___ Data for the task

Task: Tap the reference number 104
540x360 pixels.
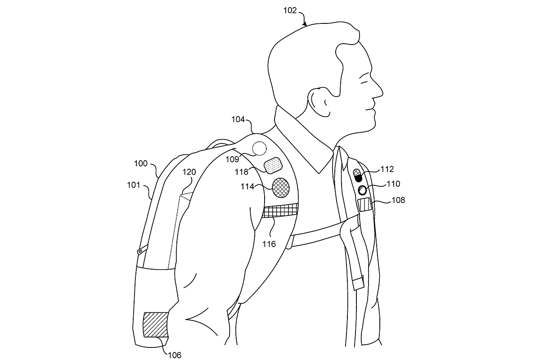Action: (238, 120)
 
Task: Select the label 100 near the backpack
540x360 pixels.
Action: (140, 164)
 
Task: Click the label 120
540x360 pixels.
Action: (189, 172)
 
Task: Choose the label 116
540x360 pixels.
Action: (270, 244)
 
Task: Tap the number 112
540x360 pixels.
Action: (387, 169)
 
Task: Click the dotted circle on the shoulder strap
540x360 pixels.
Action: (260, 148)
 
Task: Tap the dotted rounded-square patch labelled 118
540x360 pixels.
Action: (273, 166)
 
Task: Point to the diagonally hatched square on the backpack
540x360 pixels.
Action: (155, 325)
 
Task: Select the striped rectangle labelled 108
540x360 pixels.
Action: (364, 205)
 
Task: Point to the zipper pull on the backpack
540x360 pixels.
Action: (141, 248)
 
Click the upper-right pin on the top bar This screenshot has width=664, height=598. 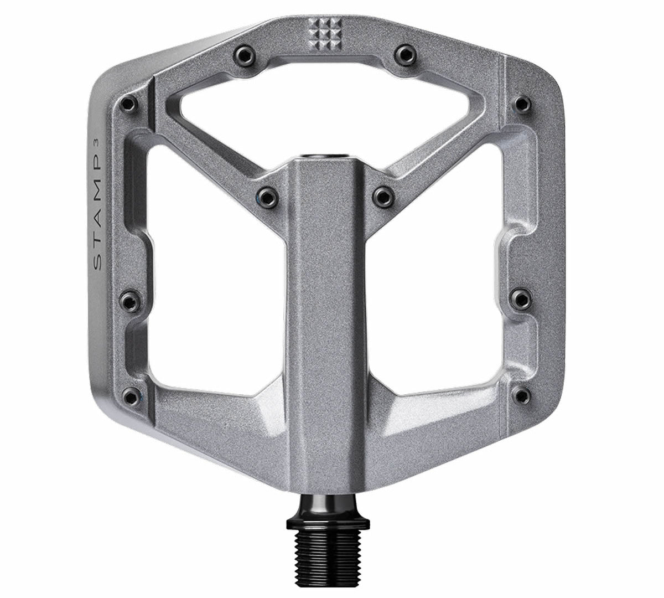pyautogui.click(x=404, y=54)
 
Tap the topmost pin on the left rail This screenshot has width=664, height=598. pyautogui.click(x=129, y=103)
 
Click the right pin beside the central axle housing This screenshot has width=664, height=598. pyautogui.click(x=382, y=195)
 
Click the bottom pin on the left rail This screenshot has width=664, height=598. pyautogui.click(x=129, y=395)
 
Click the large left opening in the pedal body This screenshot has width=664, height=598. pyautogui.click(x=216, y=277)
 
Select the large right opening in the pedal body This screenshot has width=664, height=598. pyautogui.click(x=437, y=277)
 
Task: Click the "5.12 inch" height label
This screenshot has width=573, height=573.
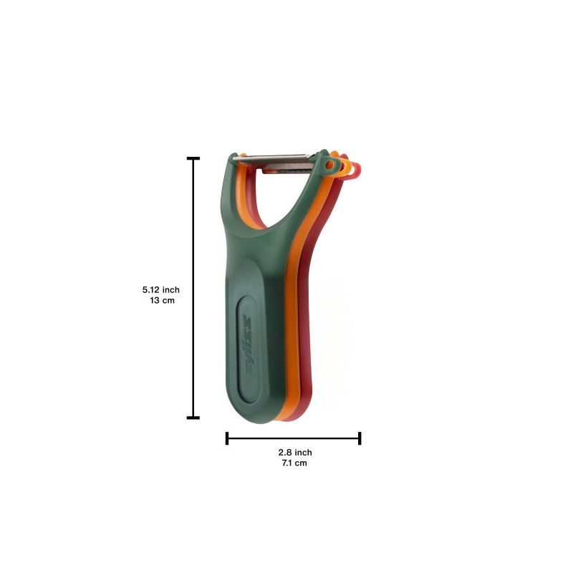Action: point(160,290)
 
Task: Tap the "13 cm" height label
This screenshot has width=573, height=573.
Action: point(163,300)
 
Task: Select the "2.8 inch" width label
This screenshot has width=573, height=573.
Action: point(295,453)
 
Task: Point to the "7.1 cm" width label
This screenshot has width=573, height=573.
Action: point(294,463)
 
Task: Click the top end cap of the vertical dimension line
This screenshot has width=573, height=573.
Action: point(193,158)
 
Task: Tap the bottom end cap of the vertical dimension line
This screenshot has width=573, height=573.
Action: point(193,418)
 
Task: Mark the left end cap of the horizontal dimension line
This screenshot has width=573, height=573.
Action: point(227,438)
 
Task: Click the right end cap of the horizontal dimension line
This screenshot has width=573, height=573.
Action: point(360,438)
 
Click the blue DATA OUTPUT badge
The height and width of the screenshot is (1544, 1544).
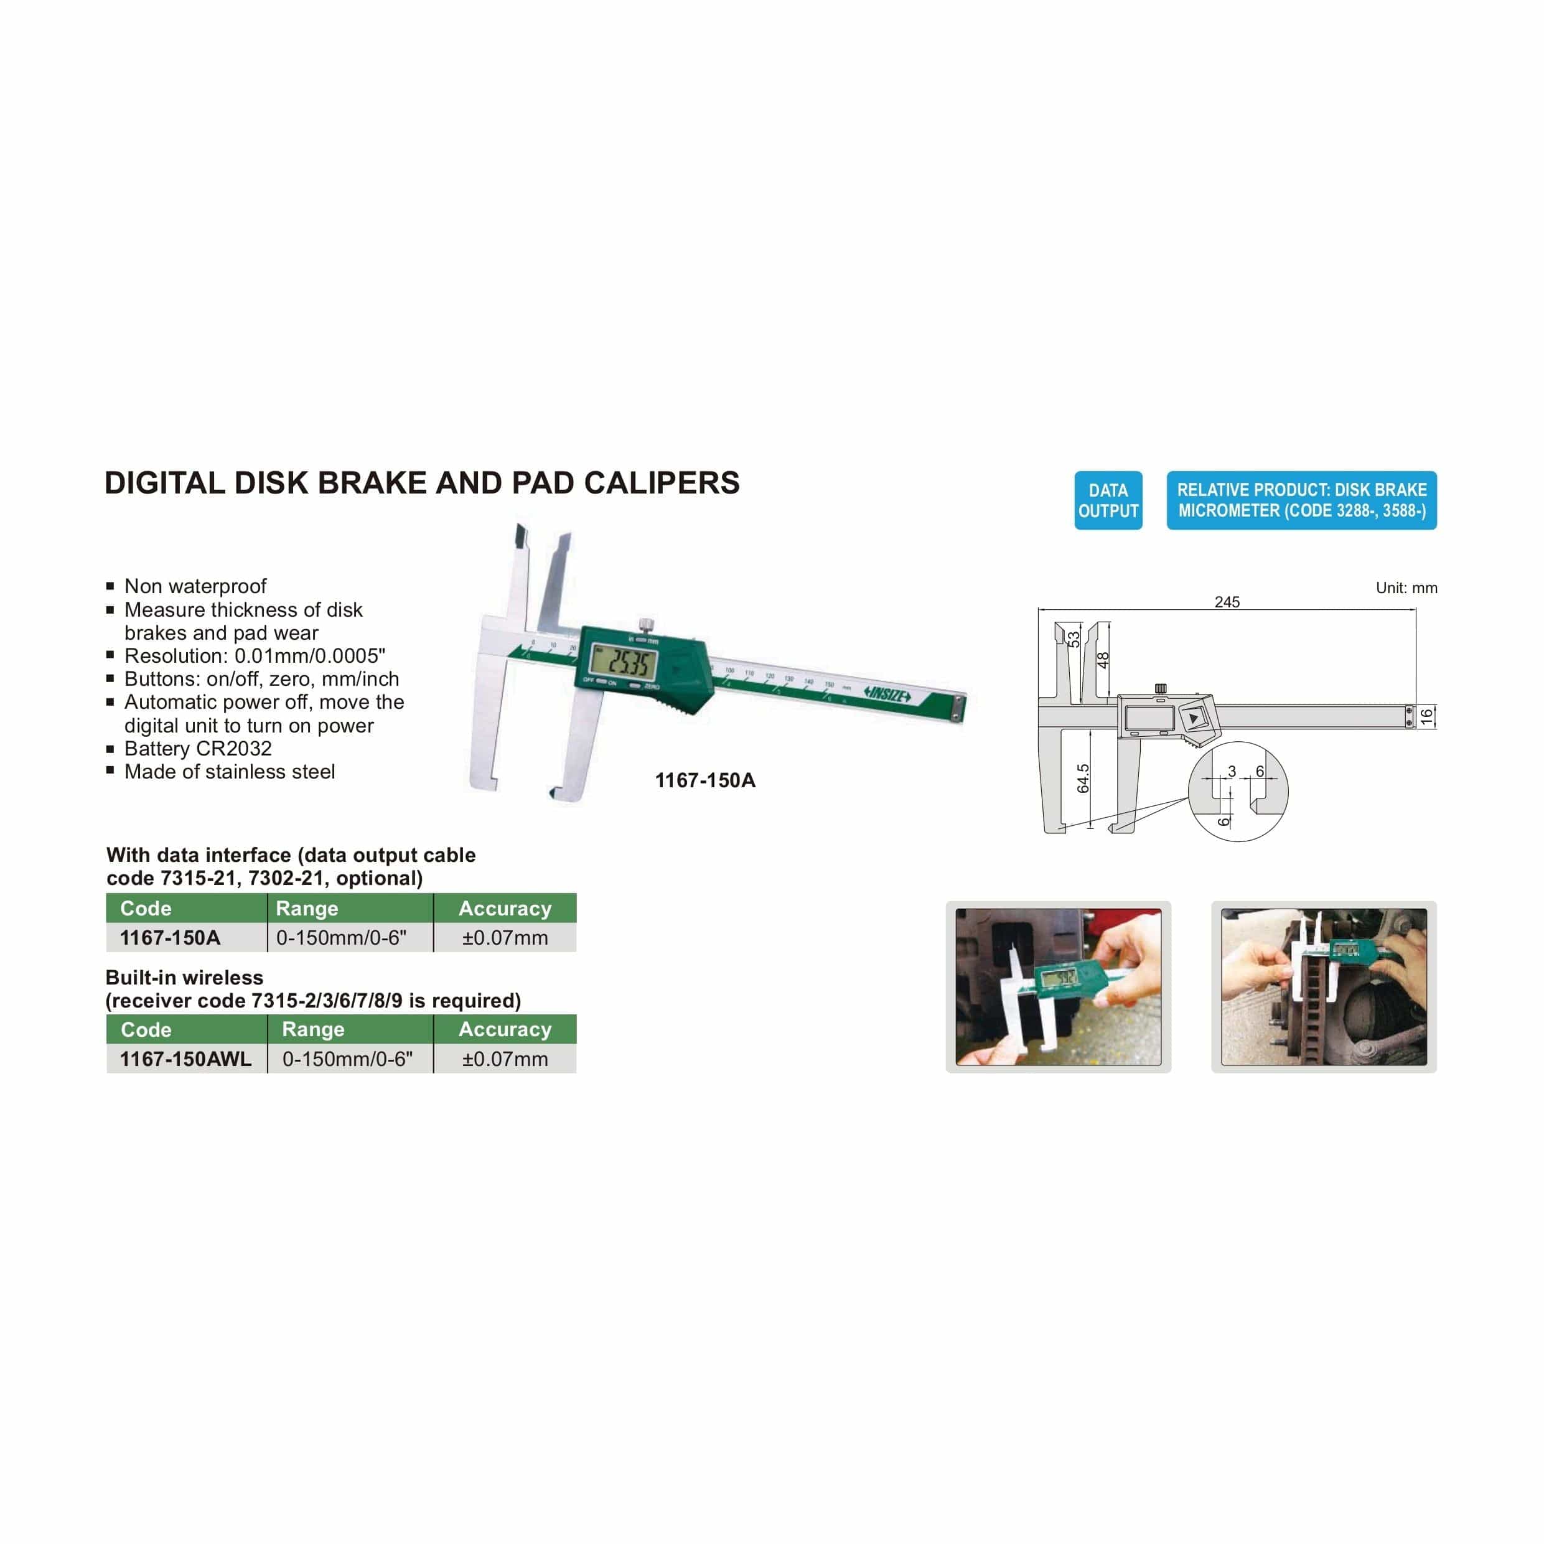point(1108,500)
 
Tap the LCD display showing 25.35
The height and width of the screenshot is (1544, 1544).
point(622,661)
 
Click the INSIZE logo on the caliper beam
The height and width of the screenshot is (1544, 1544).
point(887,695)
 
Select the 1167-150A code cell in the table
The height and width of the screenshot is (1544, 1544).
point(171,937)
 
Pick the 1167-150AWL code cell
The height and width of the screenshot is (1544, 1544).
point(185,1059)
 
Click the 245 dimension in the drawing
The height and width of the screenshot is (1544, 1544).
point(1227,602)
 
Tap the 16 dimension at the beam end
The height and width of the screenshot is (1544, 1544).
point(1426,717)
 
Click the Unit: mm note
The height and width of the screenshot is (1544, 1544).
point(1406,588)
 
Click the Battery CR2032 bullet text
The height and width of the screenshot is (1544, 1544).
point(197,749)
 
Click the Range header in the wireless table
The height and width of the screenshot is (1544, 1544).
point(313,1029)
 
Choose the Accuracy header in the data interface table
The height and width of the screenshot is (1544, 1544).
point(504,909)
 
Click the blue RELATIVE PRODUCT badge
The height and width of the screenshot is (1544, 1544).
point(1301,500)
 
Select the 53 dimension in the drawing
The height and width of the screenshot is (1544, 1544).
point(1074,639)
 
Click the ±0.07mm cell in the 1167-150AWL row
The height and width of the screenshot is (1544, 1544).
point(504,1059)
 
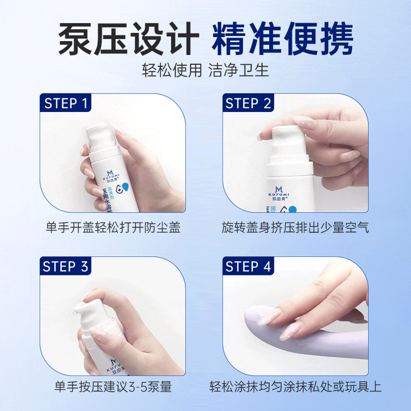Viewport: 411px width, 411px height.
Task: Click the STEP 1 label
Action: pos(66,103)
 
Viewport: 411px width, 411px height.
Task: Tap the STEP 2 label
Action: pos(248,103)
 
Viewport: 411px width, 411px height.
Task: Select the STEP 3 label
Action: pos(66,266)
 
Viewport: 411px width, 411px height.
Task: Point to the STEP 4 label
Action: pos(248,266)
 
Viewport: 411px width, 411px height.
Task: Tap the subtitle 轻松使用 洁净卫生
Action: pos(206,70)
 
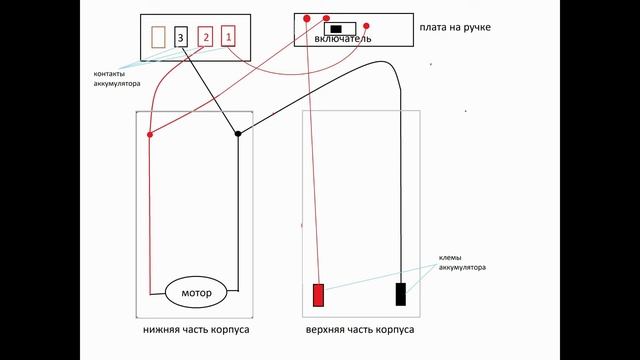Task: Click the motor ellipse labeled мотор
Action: pyautogui.click(x=197, y=293)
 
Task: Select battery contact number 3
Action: pyautogui.click(x=181, y=38)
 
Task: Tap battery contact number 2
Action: pyautogui.click(x=206, y=38)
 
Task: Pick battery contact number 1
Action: pyautogui.click(x=229, y=38)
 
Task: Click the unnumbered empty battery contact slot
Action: pyautogui.click(x=158, y=38)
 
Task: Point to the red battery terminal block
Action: pyautogui.click(x=320, y=295)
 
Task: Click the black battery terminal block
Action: pyautogui.click(x=401, y=294)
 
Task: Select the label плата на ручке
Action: pyautogui.click(x=455, y=27)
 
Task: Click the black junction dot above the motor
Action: pyautogui.click(x=238, y=133)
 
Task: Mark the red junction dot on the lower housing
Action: pyautogui.click(x=150, y=134)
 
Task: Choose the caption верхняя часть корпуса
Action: pyautogui.click(x=359, y=329)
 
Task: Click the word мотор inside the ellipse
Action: pyautogui.click(x=197, y=294)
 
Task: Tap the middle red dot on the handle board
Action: pyautogui.click(x=326, y=18)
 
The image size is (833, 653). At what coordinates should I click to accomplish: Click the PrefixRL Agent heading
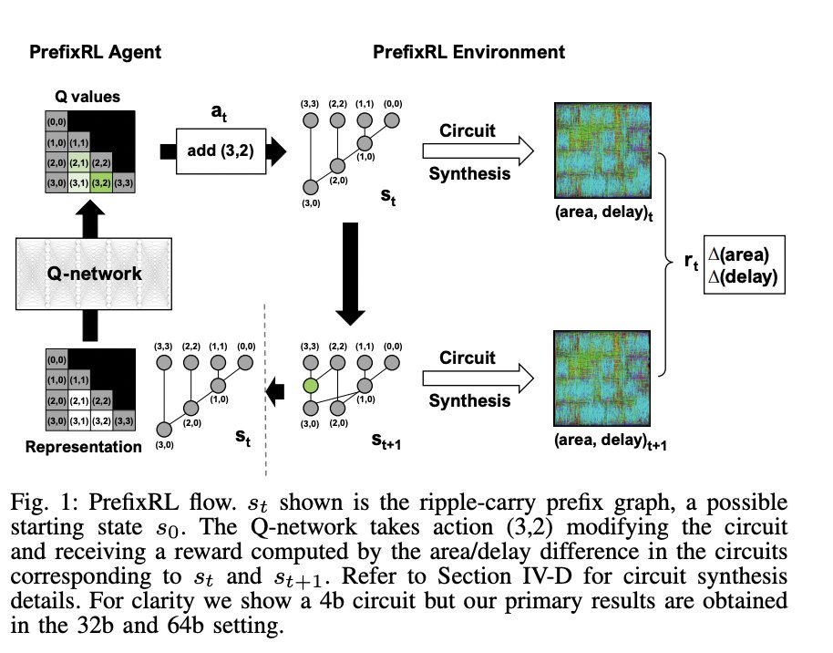pyautogui.click(x=95, y=52)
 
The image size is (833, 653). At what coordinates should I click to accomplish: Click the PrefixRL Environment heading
pyautogui.click(x=468, y=52)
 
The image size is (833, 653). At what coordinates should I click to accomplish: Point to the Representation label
pyautogui.click(x=84, y=447)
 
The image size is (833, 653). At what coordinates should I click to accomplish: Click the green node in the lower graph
pyautogui.click(x=311, y=385)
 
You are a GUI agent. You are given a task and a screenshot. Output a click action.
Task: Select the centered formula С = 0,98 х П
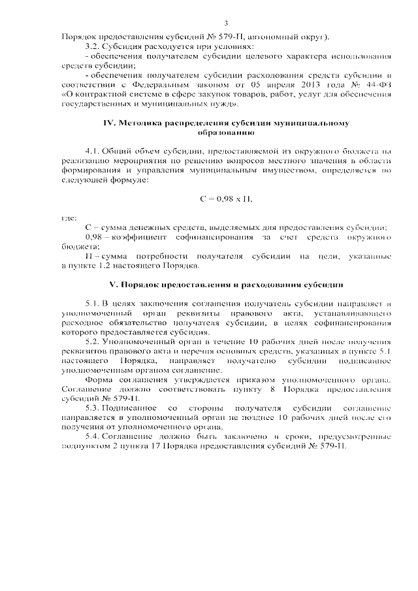click(x=225, y=198)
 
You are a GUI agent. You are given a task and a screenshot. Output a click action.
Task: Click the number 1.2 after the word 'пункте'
click(x=100, y=265)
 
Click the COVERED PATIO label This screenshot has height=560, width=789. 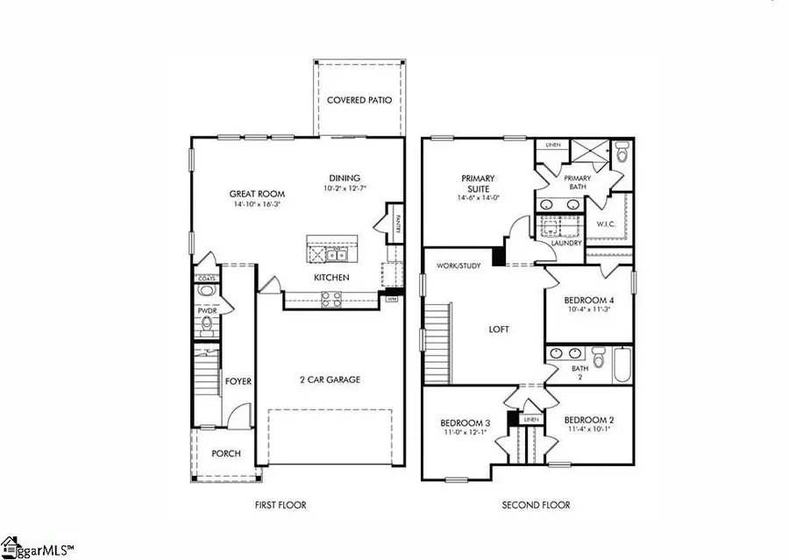(359, 100)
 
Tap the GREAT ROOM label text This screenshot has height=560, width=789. (254, 194)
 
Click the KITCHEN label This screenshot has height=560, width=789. (331, 278)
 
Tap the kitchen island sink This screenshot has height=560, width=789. (336, 255)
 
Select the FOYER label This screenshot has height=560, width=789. (239, 381)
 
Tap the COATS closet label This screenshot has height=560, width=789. (207, 279)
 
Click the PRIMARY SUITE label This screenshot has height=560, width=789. (479, 183)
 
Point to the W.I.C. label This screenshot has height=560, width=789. (607, 223)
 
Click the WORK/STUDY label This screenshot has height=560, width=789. (458, 266)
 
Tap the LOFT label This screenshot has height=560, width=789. (500, 330)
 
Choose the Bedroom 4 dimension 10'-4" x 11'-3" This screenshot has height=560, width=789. (588, 308)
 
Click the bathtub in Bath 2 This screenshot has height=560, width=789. (621, 365)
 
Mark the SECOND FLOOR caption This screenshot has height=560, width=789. (536, 505)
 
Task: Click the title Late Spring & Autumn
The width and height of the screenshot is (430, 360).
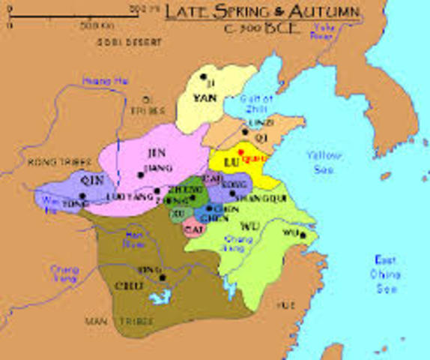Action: click(261, 13)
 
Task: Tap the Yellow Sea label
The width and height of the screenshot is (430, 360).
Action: click(324, 160)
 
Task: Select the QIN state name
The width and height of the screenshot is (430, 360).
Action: click(91, 181)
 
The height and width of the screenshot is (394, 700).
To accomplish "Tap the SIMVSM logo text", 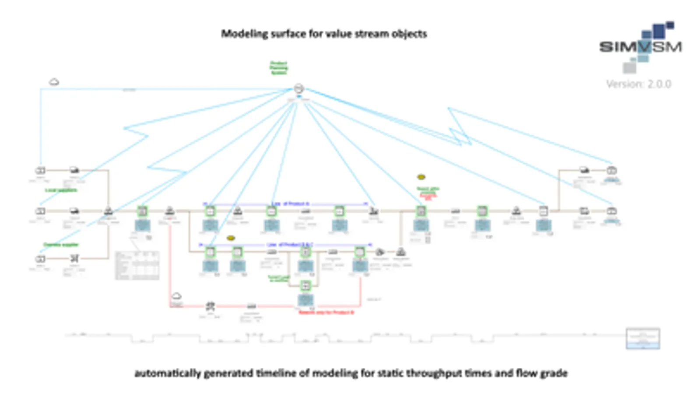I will (640, 47).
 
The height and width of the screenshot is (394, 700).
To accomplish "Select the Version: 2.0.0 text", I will (638, 84).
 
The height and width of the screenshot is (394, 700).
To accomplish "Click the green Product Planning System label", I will (278, 68).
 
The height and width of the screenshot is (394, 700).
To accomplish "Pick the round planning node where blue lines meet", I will (299, 88).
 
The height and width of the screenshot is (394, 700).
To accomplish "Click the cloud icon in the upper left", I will (54, 82).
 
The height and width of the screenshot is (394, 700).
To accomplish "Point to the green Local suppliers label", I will (61, 190).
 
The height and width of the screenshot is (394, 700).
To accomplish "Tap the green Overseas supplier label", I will (60, 244).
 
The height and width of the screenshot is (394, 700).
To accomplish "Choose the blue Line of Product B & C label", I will (290, 244).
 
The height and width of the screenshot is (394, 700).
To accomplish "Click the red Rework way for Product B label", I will (326, 313).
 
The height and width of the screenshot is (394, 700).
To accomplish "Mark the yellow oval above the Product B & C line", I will (231, 238).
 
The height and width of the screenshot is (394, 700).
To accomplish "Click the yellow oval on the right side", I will (421, 177).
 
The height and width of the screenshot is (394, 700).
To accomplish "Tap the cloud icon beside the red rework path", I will (176, 296).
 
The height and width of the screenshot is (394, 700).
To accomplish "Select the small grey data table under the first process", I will (137, 265).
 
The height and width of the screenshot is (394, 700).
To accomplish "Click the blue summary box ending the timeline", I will (643, 338).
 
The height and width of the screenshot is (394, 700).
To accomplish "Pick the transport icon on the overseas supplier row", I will (74, 258).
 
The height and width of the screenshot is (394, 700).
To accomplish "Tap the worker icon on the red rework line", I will (211, 306).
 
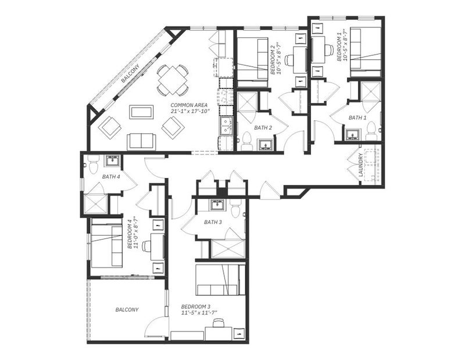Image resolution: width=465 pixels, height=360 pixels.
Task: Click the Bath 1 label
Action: [x=357, y=118]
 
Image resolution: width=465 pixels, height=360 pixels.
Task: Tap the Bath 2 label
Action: [x=263, y=128]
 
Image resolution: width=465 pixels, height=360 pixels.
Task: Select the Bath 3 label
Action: [x=213, y=222]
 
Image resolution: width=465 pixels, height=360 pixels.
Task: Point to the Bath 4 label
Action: [x=111, y=177]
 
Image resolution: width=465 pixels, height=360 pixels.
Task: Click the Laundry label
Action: [x=360, y=165]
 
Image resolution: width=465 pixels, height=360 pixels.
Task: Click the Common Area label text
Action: [x=189, y=105]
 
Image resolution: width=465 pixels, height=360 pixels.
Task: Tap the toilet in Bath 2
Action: [x=246, y=141]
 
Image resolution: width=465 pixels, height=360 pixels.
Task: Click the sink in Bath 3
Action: [x=218, y=205]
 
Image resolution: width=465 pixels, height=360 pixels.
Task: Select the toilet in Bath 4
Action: [x=94, y=165]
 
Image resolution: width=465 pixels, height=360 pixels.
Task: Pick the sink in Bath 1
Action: [x=353, y=135]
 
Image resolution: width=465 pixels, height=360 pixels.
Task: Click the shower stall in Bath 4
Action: [x=96, y=204]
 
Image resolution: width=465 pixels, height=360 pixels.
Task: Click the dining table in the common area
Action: [x=172, y=80]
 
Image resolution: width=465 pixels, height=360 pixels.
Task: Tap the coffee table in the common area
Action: [x=141, y=112]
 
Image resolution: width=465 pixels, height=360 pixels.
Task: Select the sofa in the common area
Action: [x=141, y=141]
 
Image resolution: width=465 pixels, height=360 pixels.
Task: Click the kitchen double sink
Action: [x=227, y=126]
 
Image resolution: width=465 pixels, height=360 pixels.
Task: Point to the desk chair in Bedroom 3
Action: [x=219, y=322]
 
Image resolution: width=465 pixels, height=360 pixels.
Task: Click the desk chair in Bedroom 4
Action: [x=146, y=246]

______

Task prompt:
Restate word for word the rows starting at the line that contains "Click the WORK/STUDY" and ending at the line that contains "Action: click(91, 181)", with both of those lines included. Leave the pictures out of your answer.

Full output:
Click the WORK/STUDY label This screenshot has height=560, width=789. (458, 266)
 
Tap the LOFT label This screenshot has height=560, width=789. (500, 330)
 
Choose the Bedroom 4 dimension 10'-4" x 11'-3" This screenshot has height=560, width=789. (588, 308)
 
Click the bathtub in Bath 2 This screenshot has height=560, width=789. (621, 365)
 
Mark the SECOND FLOOR caption This screenshot has height=560, width=789. (536, 505)
 
Task: Click the title Late Spring & Autumn
The width and height of the screenshot is (430, 360).
Action: click(261, 13)
 
Task: Tap the Yellow Sea label
The width and height of the screenshot is (430, 360).
Action: click(324, 160)
 
Task: Select the QIN state name
The width and height of the screenshot is (430, 360).
Action: click(91, 181)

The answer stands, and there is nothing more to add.